Monday, March 29, 2010

Can't...stop...baking....

So I was in a “fruity” mood for this next project. I didn’t want to spend quite as much time in the kitchen, so I looked for a couple of not-as-difficult/time consuming recipes. I settled on a lemon cake (simple) and a pear tart (because I already had half a crust recipe). One was amazing. The other was blah.

I’ve come across a couple of problems with this cookbook. Sometimes, um, it’s not edited so well. Pictures are there that are only tangentially related to the recipes. (I mentioned the multicolored/flavored maracons whose recipes aren’t provided.) Equipment gets put in the Ingredients column. Or ingredients…get left out.

I looked at some of the reviews people have left on Amazon. Someone mentioned, in her review, that in a recipe for a genoise cake, they omitted the flour entirely. I checked in the recipe. Yes, sure enough, there’s no flour mentioned in the ingredients column. Bizarre. Over on the next page, there’s a section at the end of the recipe that says, for a 6” cake, use x grams of flour; for a 9” cake, use y grams, etc. But…I don’t know, shouldn’t that be, maybe, AT THE TOP OF THE RECIPE? Or, if not at top, shouldn’t there be a directive that says, “Flour…for exact amount, see page z”? Hmm.

I ran into a similar problem with the lemon cake. It was a cake in a similar vein to a genoise, wherein you beat egg whites separately (not to stiff peaks, happily, given my last experience with that) and then fold the rest of the ingredients into that. It makes for a light and fluffy cake. I was excited. I did everything they said to do, until it said, “Fold dry ingredients—flour, sugar, baking soda—into the egg white mixture.” Um, problem: in the ingredients list, it mentions sugar only once, and then it says that this sugar is to be beaten into the egg whites. So I stared. Do I divide up the sugar? Do I add more? The body of the recipe says to add sugar twice, but it’s only listed once. What to do? I don’t want to risk a sickeningly sweet cake (one other problem with the macarons that I made was they were way too sweet)…hmm.

I ended up only putting in as much sugar as the ingredients list called for. I beat most of it in with the whites and some of it in with the dry ingredients. And then I baked the cake. And it was drab.

* _Problems_
[a] In the baking post, why did the writer choose the pear tart?
[b] Say whether each statement agrees with the baking post, answering yes or no and quoting the words of the post that decide it: (i) The egg whites for the lemon cake were beaten to stiff peaks. (ii) The genoise recipe lists no flour in its ingredients column. (iii) The lemon cake turned out amazing.
[c] From the baking post, repeat the passage starting at "So I was in" and ending at "other was blah.".

* _Data_

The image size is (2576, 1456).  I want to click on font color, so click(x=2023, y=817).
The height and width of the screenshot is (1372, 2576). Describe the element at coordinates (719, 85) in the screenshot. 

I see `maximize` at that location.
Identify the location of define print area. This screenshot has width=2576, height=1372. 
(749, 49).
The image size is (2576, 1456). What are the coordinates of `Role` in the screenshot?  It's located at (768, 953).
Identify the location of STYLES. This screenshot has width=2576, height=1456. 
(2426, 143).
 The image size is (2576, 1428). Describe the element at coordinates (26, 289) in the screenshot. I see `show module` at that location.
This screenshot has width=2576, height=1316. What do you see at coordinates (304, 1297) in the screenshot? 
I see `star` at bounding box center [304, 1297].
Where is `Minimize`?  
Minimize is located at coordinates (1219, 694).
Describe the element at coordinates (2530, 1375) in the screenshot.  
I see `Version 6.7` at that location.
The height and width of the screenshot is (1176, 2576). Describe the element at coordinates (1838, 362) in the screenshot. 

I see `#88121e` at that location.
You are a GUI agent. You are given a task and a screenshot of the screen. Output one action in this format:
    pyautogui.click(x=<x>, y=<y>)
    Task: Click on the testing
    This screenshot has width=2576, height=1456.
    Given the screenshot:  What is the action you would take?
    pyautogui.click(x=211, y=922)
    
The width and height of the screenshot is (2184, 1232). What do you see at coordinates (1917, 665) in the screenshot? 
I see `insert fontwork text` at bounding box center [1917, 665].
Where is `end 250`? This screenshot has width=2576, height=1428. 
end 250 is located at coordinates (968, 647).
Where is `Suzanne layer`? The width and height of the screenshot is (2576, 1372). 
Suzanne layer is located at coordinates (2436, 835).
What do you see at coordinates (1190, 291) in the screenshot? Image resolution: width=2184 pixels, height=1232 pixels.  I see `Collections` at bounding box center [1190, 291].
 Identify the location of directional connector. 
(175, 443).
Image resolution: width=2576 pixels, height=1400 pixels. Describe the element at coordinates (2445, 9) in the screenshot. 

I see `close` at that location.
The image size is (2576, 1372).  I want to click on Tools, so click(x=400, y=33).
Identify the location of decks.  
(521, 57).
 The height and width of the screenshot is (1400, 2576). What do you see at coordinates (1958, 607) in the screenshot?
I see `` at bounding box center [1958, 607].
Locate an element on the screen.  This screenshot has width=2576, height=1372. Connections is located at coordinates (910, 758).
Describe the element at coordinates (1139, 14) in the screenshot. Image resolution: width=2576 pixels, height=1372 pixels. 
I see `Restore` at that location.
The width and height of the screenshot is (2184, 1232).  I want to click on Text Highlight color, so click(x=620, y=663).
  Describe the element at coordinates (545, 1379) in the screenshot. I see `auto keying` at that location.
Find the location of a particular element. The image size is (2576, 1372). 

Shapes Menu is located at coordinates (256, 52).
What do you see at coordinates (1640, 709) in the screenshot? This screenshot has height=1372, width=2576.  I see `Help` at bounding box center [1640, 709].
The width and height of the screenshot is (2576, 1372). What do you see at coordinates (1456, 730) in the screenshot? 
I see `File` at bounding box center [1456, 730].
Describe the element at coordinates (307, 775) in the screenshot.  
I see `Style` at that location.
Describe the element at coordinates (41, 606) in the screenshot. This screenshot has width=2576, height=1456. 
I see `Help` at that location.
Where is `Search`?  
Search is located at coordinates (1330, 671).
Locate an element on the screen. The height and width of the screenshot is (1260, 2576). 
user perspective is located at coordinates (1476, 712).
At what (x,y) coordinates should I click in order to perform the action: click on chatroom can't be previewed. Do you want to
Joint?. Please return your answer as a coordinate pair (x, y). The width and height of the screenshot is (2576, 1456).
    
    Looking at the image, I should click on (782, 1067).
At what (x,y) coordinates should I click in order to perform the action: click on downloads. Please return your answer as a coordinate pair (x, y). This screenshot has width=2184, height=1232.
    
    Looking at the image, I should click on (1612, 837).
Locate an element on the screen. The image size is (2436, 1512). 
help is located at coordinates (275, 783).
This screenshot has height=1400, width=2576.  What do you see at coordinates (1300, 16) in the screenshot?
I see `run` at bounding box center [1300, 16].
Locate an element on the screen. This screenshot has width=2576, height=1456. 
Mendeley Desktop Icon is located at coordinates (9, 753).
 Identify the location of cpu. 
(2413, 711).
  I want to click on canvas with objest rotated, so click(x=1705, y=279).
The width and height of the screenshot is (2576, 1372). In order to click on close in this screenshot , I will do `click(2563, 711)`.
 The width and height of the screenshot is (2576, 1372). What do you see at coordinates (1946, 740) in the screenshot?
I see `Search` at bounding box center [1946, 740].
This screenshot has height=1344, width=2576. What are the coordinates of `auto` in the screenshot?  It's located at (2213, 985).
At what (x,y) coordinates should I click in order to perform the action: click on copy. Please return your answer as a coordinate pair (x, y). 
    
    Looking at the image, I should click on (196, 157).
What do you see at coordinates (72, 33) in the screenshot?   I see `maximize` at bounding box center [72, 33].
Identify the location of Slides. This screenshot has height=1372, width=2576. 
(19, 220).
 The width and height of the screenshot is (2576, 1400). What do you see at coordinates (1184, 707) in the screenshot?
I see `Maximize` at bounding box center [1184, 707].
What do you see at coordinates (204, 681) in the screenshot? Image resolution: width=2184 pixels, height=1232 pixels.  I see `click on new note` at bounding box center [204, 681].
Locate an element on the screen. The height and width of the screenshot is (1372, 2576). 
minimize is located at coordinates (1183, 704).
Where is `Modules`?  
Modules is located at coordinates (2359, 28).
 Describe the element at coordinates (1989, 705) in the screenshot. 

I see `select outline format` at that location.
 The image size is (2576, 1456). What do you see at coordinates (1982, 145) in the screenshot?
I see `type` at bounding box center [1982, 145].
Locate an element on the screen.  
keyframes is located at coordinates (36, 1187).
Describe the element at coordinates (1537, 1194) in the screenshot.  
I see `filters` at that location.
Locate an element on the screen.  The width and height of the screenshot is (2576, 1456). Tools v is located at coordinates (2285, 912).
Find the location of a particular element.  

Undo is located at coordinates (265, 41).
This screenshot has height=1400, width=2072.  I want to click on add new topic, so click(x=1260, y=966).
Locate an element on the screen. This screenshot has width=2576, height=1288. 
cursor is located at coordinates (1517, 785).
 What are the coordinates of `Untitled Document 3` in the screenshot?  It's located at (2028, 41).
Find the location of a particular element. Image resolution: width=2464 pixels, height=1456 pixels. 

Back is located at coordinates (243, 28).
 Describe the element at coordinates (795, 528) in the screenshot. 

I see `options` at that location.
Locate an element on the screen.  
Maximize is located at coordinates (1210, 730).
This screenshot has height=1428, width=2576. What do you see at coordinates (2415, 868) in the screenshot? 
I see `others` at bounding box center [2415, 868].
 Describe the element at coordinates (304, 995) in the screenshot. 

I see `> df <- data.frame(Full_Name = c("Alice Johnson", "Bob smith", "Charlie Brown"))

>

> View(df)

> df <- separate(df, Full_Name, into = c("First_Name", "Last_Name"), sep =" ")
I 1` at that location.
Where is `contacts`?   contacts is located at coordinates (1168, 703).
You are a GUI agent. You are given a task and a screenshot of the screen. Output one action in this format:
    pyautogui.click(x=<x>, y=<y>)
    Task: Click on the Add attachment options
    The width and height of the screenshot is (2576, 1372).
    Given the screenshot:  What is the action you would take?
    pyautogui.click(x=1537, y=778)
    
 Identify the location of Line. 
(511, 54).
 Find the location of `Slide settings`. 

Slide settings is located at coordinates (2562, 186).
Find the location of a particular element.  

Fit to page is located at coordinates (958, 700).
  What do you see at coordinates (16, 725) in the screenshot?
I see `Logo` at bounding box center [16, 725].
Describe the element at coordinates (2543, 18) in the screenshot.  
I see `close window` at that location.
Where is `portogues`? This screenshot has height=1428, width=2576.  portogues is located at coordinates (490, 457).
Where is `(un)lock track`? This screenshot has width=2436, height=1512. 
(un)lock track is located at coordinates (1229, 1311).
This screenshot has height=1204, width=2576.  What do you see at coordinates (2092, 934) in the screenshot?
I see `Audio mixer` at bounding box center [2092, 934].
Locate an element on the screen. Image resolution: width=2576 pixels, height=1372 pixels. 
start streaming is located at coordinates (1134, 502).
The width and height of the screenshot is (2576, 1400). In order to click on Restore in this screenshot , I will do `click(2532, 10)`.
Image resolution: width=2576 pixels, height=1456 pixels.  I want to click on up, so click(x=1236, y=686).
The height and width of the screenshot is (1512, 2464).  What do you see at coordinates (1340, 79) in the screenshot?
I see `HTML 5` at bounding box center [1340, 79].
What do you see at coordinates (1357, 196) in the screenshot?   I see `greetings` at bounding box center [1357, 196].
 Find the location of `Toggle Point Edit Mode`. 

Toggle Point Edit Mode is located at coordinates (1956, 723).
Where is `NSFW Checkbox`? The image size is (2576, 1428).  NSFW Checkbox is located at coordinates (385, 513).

* _Solutions to each task_
[a] Because the writer already had half a crust recipe.

[b]
(i) No: "not to stiff peaks, happily, given my last experience with that"
(ii) Yes: "there’s no flour mentioned in the ingredients column"
(iii) No: "And it was drab."

[c]
So I was in a “fruity” mood for this next project. I didn’t want to spend quite as much time in the kitchen, so I looked for a couple of not-as-difficult/time consuming recipes. I settled on a lemon cake (simple) and a pear tart (because I already had half a crust recipe). One was amazing. The other was blah.